Involving Cordish in High Falls wasn't the plan initially, Rowe says.

            The city first asked the company to consider vying for the rights to develop the Charlotte waterfront. But Cordish eventually decided that it was much more interested in High Falls.

            "When you have a national developer who's done big-time stuff in the harbor at Baltimore and he wants to come to your town, the natural instinct is just to say 'come on down,'" Rowe says.

            When it comes to turning High Falls into a vital entertainment destination, Rochester is giving Cordish some unique hurdles.

            For one, because of the state funding, it has to keep the museum open. "I think Cordish might think there's a better use for that space," Rowe says.

            It also has to adapt to the added scrutiny that comes with having the city as your landlord.

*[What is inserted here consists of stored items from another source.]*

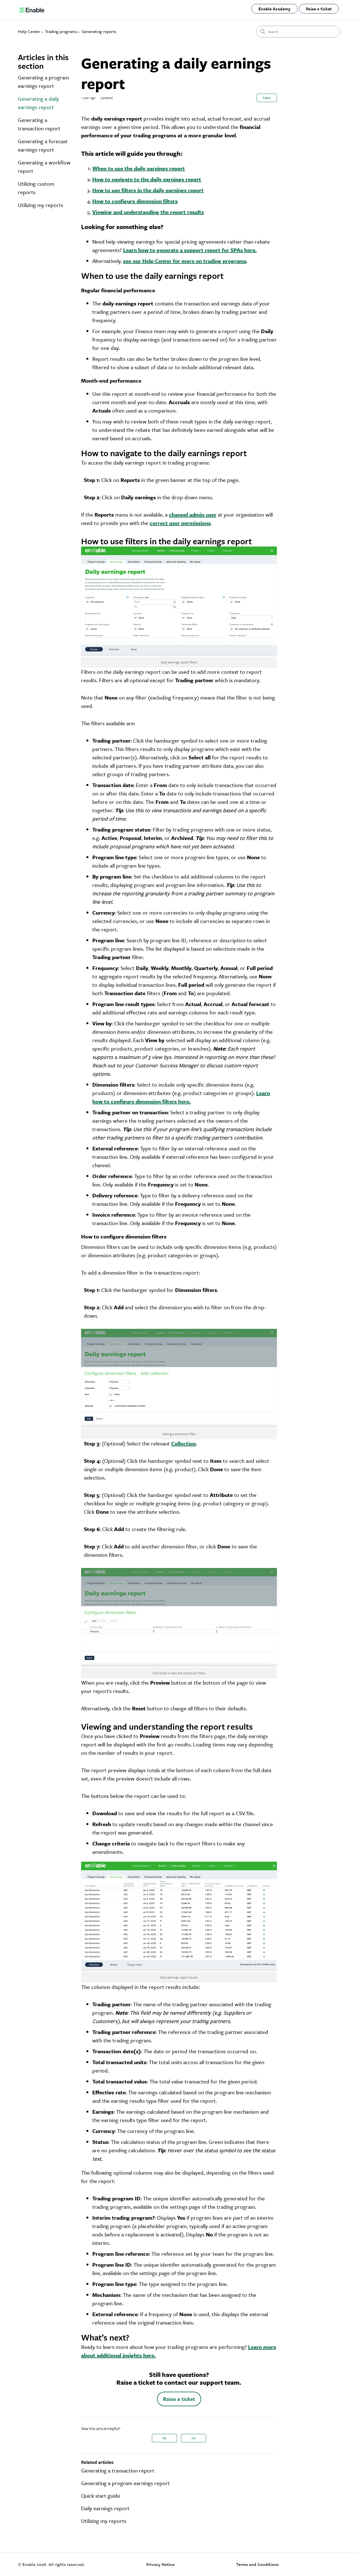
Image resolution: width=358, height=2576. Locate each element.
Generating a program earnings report (43, 82)
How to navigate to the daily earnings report (146, 179)
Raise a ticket (319, 9)
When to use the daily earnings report (138, 168)
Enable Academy (274, 9)
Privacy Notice (160, 2564)
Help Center (29, 31)
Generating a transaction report (39, 124)
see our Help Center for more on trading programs (184, 261)
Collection (183, 1443)
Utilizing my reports (40, 205)
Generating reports (99, 31)
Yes (164, 2438)
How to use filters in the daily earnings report (148, 190)
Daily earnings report (105, 2508)
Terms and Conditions (257, 2564)
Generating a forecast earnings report (43, 145)
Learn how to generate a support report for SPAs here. (190, 250)
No (194, 2438)
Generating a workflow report (44, 167)
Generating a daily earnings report (38, 103)
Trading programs (61, 31)
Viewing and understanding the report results (148, 212)
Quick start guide (100, 2495)
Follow (267, 97)
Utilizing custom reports (36, 188)
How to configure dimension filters (135, 201)
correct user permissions (180, 523)
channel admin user (192, 514)
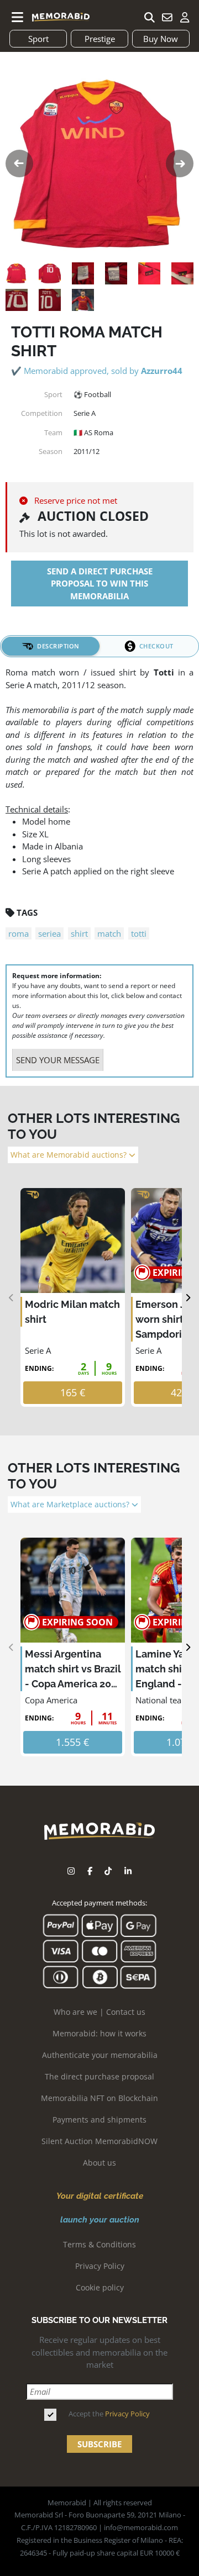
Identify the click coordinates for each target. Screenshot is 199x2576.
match (109, 933)
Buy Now (160, 38)
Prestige (100, 38)
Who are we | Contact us (99, 2012)
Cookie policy (100, 2287)
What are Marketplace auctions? (71, 1504)
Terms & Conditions (99, 2244)
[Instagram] (71, 1871)
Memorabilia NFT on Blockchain (99, 2098)
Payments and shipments (99, 2119)
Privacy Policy (99, 2266)
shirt (79, 933)
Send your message (58, 1059)
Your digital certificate (99, 2196)
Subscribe (99, 2444)
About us (99, 2162)
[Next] (187, 1298)
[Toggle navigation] (18, 17)
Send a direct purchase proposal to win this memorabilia (100, 583)
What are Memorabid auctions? (70, 1155)
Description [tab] (58, 646)
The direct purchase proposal (99, 2076)
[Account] (184, 17)
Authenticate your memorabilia (100, 2055)
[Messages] (167, 17)
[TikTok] (108, 1871)
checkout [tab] (156, 646)
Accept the (109, 2414)
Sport (38, 38)
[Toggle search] (149, 17)
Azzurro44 (161, 370)
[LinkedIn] (128, 1871)
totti (138, 933)
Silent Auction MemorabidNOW (99, 2141)
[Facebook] (89, 1871)
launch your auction (99, 2220)
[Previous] (11, 1298)
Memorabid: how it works (99, 2033)
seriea (49, 933)
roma (18, 933)
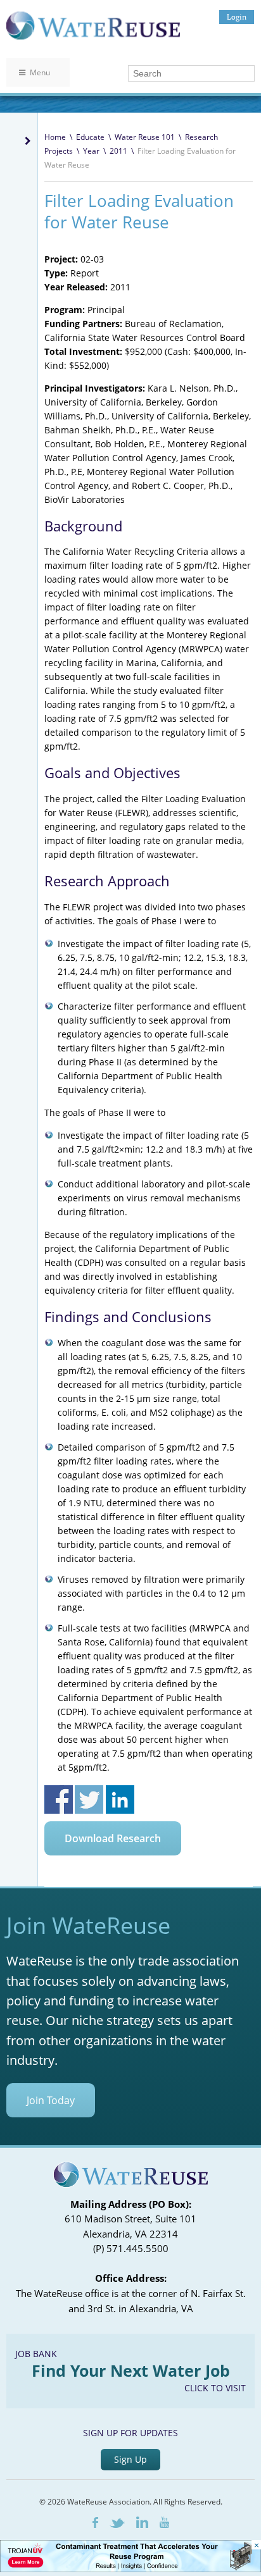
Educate (90, 137)
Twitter (117, 2523)
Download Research (113, 1838)
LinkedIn (142, 2522)
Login (236, 17)
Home (55, 137)
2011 (118, 151)
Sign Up (130, 2459)
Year (91, 151)
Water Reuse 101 (145, 137)
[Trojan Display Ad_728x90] (130, 2569)
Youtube (164, 2522)
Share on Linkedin (120, 1799)
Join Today (51, 2100)
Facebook (95, 2522)
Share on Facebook (58, 1799)
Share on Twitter (89, 1799)
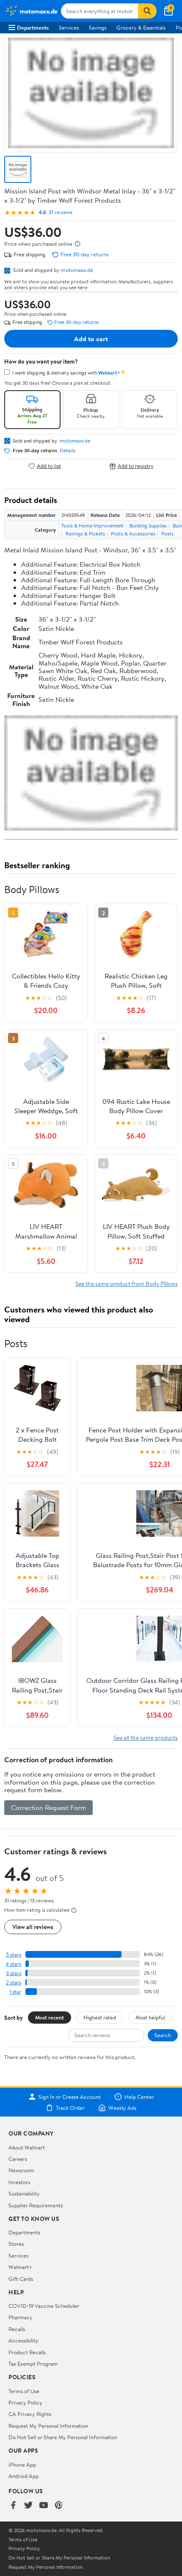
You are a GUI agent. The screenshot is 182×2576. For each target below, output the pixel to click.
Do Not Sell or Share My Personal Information (62, 2437)
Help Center (139, 2096)
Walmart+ (20, 2267)
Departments (33, 27)
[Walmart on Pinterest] (58, 2505)
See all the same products (145, 1738)
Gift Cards (20, 2279)
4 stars (13, 1964)
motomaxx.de (77, 270)
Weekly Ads (122, 2107)
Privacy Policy (25, 2402)
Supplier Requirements (35, 2205)
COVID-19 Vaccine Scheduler (43, 2306)
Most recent (49, 2017)
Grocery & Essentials (140, 27)
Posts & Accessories (133, 533)
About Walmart (26, 2147)
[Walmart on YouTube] (43, 2505)
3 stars (13, 1973)
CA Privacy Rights (29, 2414)
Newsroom (21, 2170)
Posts (167, 533)
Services (69, 27)
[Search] (147, 11)
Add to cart (91, 338)
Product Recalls (27, 2352)
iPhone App (22, 2464)
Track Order (70, 2107)
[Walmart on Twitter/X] (28, 2505)
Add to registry (136, 466)
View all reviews (32, 1927)
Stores (16, 2243)
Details (67, 451)
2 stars (13, 1982)
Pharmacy (20, 2317)
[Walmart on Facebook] (13, 2505)
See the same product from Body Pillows (126, 1284)
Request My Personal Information (48, 2425)
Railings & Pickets (85, 533)
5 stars (13, 1954)
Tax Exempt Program (33, 2363)
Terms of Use (23, 2391)
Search (162, 2035)
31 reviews (60, 212)
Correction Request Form (48, 1807)
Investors (19, 2182)
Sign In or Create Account (70, 2096)
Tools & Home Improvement (92, 525)
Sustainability (24, 2193)
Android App (23, 2476)
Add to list (49, 466)
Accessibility (23, 2340)
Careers (17, 2159)
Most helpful (150, 2017)
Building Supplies (148, 525)
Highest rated (99, 2017)
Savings (97, 27)
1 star (15, 1992)
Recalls (16, 2329)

            "I think Cordish has found things to be a little different in Rochester than some other places they've been," Rowe says. "There were a couple of incidents with over-under nights --- apparently some fights and under-age drinking. And the city basically said, 'We don't want you to do that.' So they stopped. It was a big part of their concept. They do it everywhere else. But they had to rethink their approach here in Rochester."

            Of course, some people, like 22-year-old Ryan Smith, prefer the age requirement.

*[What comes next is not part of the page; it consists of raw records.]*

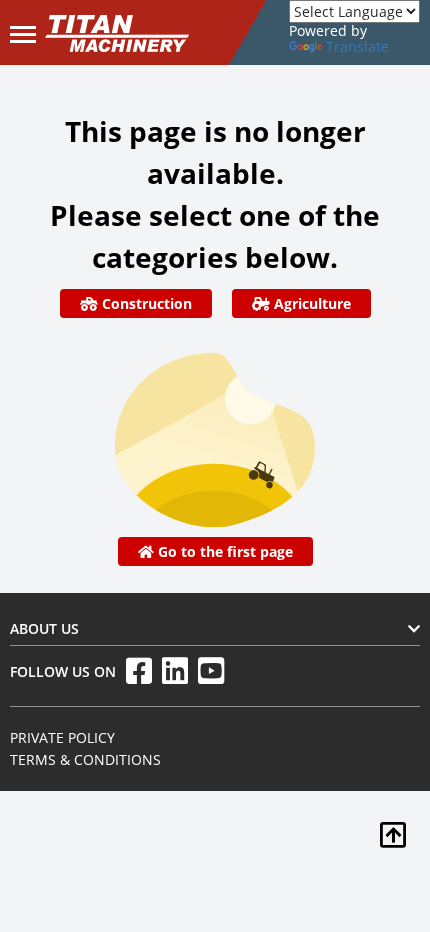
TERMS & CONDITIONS (85, 759)
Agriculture (310, 303)
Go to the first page (223, 551)
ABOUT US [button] (44, 628)
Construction (145, 303)
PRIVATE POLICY (62, 737)
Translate (357, 46)
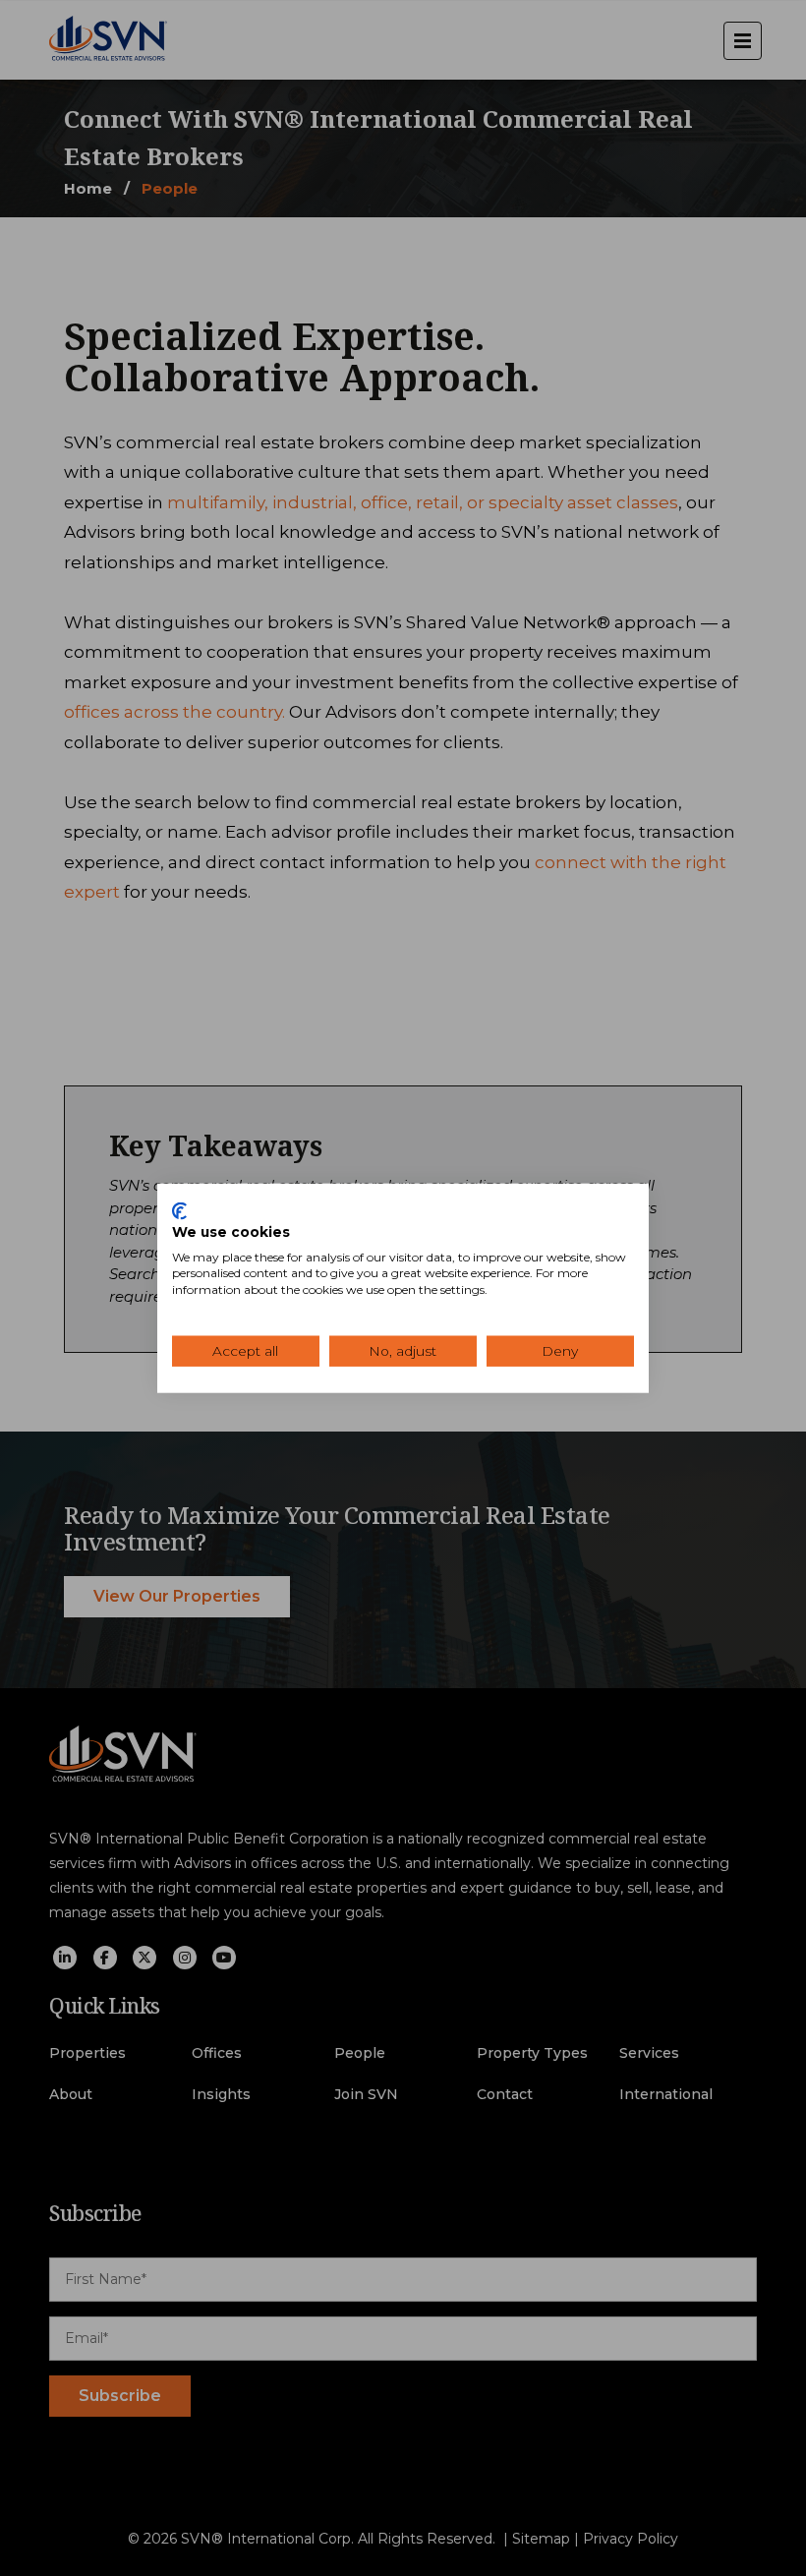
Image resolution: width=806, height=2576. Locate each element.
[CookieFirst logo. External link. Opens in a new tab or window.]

            "It's classier [at High Falls]," he says. "There's less underage stuff [than at Alexander Street]."

Marketplace aside, there may be some changes in store for the Upper East End and High Falls.

            Some of the East-Alexander club owners have been talking about doing, among other things, a New Year's Eve celebration with a Times Square-type ball dropping, Rowe says. In High Falls, the future could involve hydrogen-powered fuel cells. Really.

            A newly formed public-private partnership is trying to get federal and state money for a feasibility study to create a "hydrogen village" in High Falls that would use the power of the falls to drive fuel-cell technology, Rowe says. The fuel cells could power the city-owned buildings and provide a clean, cheap source of energy to renew the laser shows, "which cost a couple of hundred thousand dollars a year in electricity when the city was doing them," Rowe says.

            "A lot of times I hear people asking, 'Why put all that money in High Falls?'" says Rowe. "Well, it's all about our history. That's where our city started. So many of our historic buildings have been demolished in this town; it's really kinda sad. But I think if all goes well over the balance of the Cordish agreement, then we have succeeded in getting High Falls out from under these operating subsidies. If High Falls is turned into a hydrogen village, then we've found a way to make it more attractive, and we'll be able to do more for less money. It won't ever be about competing with East End."